Conformément à son objectif d’information du secteur social, l’asbl C.E.D.S. (Centre d’Études et de Documentation Sociales) présente régulièrement, à travers ses journées d’étude, des sujets sinon polémiques, du moins qui suscitent l’intérêt, voire la discussion parmi les travailleurs sociaux.
C’est dans ce cadre, et avec l’appui du Département des Affaires sociales de la Province de Liège, que les débats furent ouverts autour de l’existence des Maisons Pirates, de leur fonctionnement, de leur public…

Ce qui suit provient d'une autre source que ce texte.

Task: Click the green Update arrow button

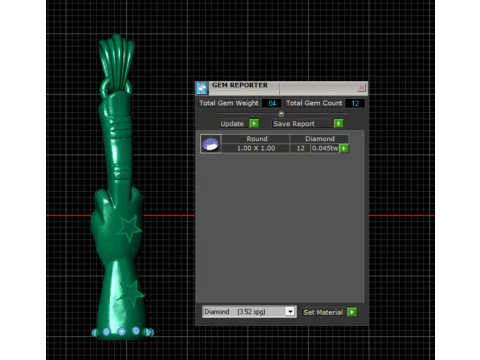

Que nous les appelions Maisons Pirates, Services d’Hébergement Non Agréés ou encore SHNA, il s’agit avant tout de synonymes qui désignent une même réalité sociale délicate, à savoir la question sensible de l’hébergement de personnes, venant d’horizons multiples, qui ont en commun d’avoir été plus qu’ébranlées par la vie et qui ont derrière elles toute une série d’échecs émaillant leurs parcours de prise en charge, au point de les avoir conduites insidieusement vers une exclusion sociale quasi-définitive.
Dans les faits, ces personnes n’ont plus que les Maisons Pirates vers lesquelles se tourner pour espérer trouver un logement. Mais parfois la solution qui leur est proposée n’arrange rien à la situation car certains de ces lieux de vie trouvent encore le moyen d’exploiter sans scrupules cette misère.